Of course, it’s not just opaque power struggles in communist dynasties that trigger this sort of thing – transparent power struggles in oligarchy-run democracies can too. I reckon its only a matter of time before Obama lashes out somewhere purely to prove he’s not Jimmy Carter reborn. And look how the Iraq folly passed Congress with just one dissenting vote because politicans who knew better were egging each other on.

The better tactic for the Yanks here is to actively seek a good face saver. Give the likely winner a cheap triumph, part of which is “oh, by the way, those thoroughly cowed Yankee running dogs have also been forced to agree, in the face of their utter humiliation over that incident in the Taiwan straits, to devalue their dollar against our Yuan”.

13 years ago

Give the likely winner a cheap triumph

I dunno – I once had a cheap Triumph – 6 cylinders and petrol injected – bloody thing only stayed in tune for week before it became either a 3.5 or 5 cylinder again.

13 years ago

The adoption of good policy called for by the US would too easily be a defeat in international pissing contests.

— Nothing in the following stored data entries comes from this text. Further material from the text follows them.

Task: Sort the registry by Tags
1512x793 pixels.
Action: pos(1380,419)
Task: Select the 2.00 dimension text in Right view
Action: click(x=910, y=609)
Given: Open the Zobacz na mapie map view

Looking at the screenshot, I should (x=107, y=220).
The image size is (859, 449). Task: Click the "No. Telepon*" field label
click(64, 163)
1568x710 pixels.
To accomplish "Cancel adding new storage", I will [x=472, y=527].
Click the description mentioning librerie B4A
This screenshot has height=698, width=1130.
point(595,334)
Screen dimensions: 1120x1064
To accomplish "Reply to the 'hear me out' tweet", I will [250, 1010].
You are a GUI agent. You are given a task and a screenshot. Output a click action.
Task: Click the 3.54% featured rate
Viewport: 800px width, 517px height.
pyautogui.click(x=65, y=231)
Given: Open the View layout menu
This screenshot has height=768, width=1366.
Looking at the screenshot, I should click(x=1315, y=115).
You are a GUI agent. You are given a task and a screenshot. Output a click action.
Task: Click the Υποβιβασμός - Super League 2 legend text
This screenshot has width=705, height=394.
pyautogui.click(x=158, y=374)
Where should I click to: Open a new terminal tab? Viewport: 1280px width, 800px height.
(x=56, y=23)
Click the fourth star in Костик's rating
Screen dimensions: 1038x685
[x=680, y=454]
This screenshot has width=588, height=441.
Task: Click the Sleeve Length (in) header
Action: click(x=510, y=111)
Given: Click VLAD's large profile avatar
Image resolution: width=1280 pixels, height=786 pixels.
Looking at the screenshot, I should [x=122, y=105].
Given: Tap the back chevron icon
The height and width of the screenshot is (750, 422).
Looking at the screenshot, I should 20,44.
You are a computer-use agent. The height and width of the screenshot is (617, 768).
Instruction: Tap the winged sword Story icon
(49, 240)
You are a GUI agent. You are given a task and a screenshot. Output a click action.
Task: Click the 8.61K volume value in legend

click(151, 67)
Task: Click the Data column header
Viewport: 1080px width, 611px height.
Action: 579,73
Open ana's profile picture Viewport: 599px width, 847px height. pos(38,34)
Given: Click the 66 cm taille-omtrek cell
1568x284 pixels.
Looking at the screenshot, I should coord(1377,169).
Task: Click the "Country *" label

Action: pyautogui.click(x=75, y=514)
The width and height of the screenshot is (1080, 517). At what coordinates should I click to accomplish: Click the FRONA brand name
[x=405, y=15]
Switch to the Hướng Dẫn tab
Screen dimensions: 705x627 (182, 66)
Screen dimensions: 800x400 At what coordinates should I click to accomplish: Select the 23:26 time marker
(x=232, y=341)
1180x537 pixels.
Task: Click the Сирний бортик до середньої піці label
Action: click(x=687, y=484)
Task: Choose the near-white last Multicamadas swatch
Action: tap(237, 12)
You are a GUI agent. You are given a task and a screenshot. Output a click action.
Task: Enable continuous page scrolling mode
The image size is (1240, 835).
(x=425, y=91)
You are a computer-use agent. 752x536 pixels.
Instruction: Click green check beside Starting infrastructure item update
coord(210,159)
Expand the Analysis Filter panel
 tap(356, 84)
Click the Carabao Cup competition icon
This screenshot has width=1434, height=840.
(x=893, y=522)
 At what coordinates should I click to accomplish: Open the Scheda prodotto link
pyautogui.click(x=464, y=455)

Political Grandstanding, Rule #1: always select a pissing match that you have a reasonable chance of winning. The challenge of buying US dollars faster than Paulson’s electronic printing press can generate more does not fall into the aforementioned category.

But the US Leadership cannot not demand it, because to do so would be to “act weak” and give ammunition to the opposing party.

I rather suspect that if the current US treasury believes that thumping the table will make China buy more US bonds, then they will thump long and loud (while pressing the “print money faster” button with the other hand). The Yankees have done well at the brinkmanship game in the past.

China’s strategy appears to be a matter of slow and steady diversification — buying sovereign bonds from non-US sources (e.g. South Korea) and I believe they were throwing cash into Europe as well. They do everything at glacial pace — one of the properties of a massive centralized bureaucratic system. It’s good at stability, not real good at adaptation. Even if they all wanted to revalue the Yuan, it would still happen very slowly.